Alejandro Cerrudo’s Silent Ghost is abstract and enigmatic. Set to simple rock music of guitar and human voice, the dancer’s movement is smooth and fluent with no gaps or interval between steps. In one scene there are sounds of people chatting and dishes making noises (the sound of a restaurant?). But the dancers interact to an music that overwraps the sounds as if they are in a different dimension at the same moment, dancing as their memories or spirits make them. The choreography does not clearly indicate any stories nor intentions. Yet the stream of the non-conventional and unpredicted movements and steps is intriguing and expressive, letting the audiences create their own stories to the dance.
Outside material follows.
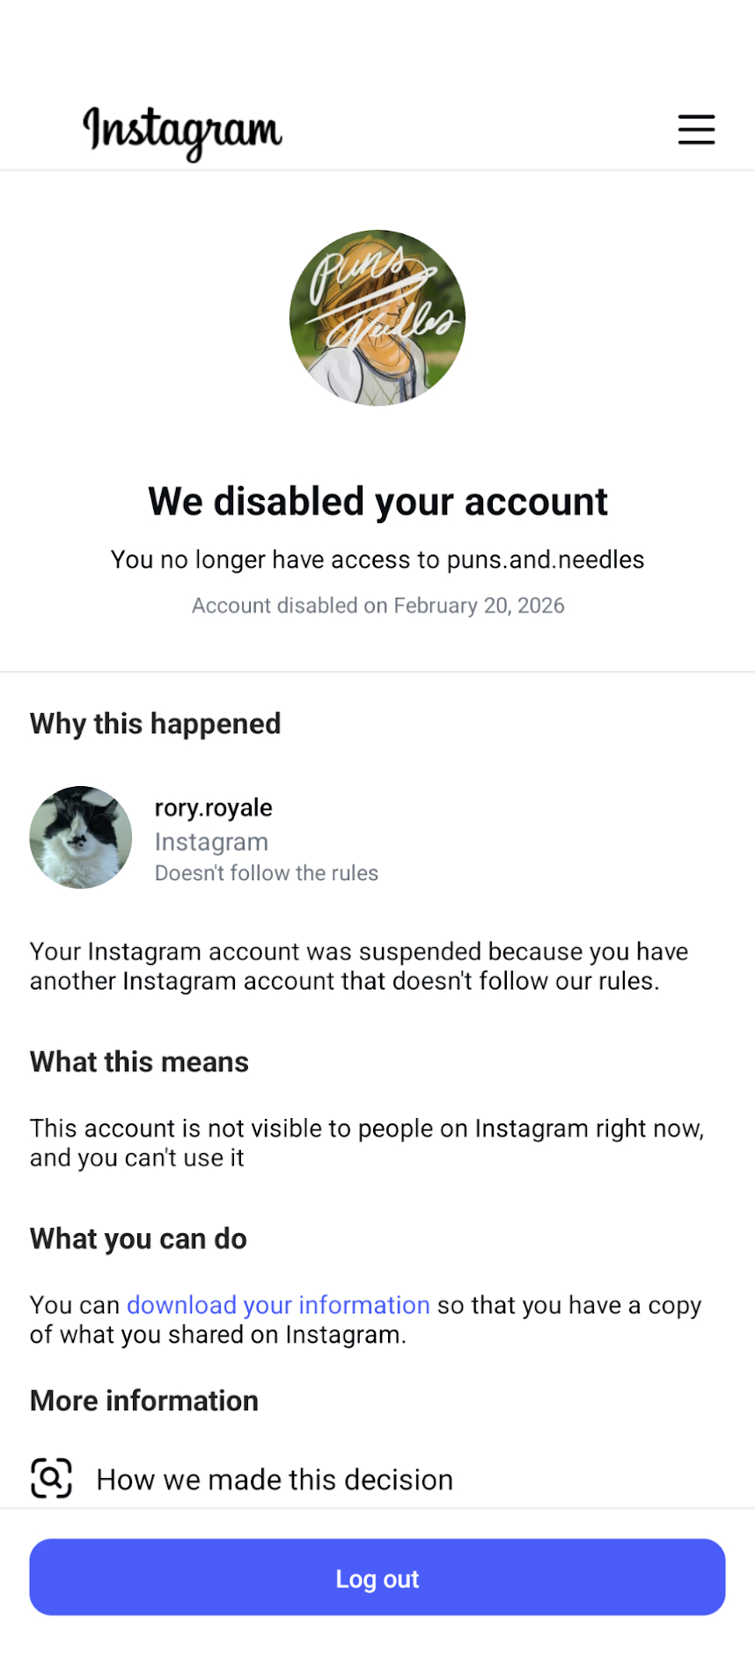Screen dimensions: 755x1677
Task: Click the "What you can do" heading
Action: tap(139, 1239)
The last of the program is Huma Rojo choreographed by Cayetano Soto. Dancers express the freedom to be glamorous and sensual through the movements of contemporary latin dance. Their comical and vibrant movements are fun and optimistic. It’s hard not to grin when they shake their buttocks showing proud faces. At the same time the choreography is highly demanding, requiring the dancers to constantly pay attentions to small details in positioning of each parts of bodies.
The dancers are highly competitive and expressive, resulting in a high-spirited and inspiring performance.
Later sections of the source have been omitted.